Extended Data Fig. 2: Classification of ancestry-associated differences.

(A) Correlation of population differentially expressed (popDE) effects calculated with global or local ancestry effects (Pearson’s correlation coefficient reported). (B) Distribution depicting the relationship between popDE genes and popDE epigenetic changes across both conditions. Genes more highly expressed in individuals with high proportions of European ancestry (fold change < -0.5, FDR < 0.10) are nearby popDE epigenetic regions (FDR < .10) that show increased levels of chromatin accessibility, H3K27ac, H3K4me1 and H3K4me3 in individuals with increased European ancestry levels. Black lines represent means. (C) Distributions of individual mean scores of inflammatory pathways in the flu-infected condition comparable to Fig. 2c which shows non-infected condition distributions.

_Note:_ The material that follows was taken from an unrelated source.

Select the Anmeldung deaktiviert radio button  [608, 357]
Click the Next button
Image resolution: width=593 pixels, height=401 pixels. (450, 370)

A higher score indicates a strong expression of genes or epigenetic marks nearby genes within the Hallmark inflammatory response pathway. (D) Individual mean score differences between the population-groups for the Hallmark “inflammatory pathway” in the non-infected and (C) flu-infected conditions remain consistent when reducing popDE effects FDR from 10% to 5%. P values in panels C and D calculated using a two-sided Wilcoxon rank sum test. (E) Population-group differences utilizing popDR effects to calculate individual transcriptional response score across 6 immune pathways remain consistent with varying FDR thresholds (20%, 10% and 5%). (n = 35 individuals: 14 AF, 21 EU) P values calculated using a two-sided Wilcoxon rank sum test. The maxima and minima are the upper and lower points, respectively. The center line represents the median, and the top and bottom lines are the 75% and 25% percentile, respectively. (F) The distribution of Spearman’s correlation between the predicted and observed mean scores for the various pathways using different alphas.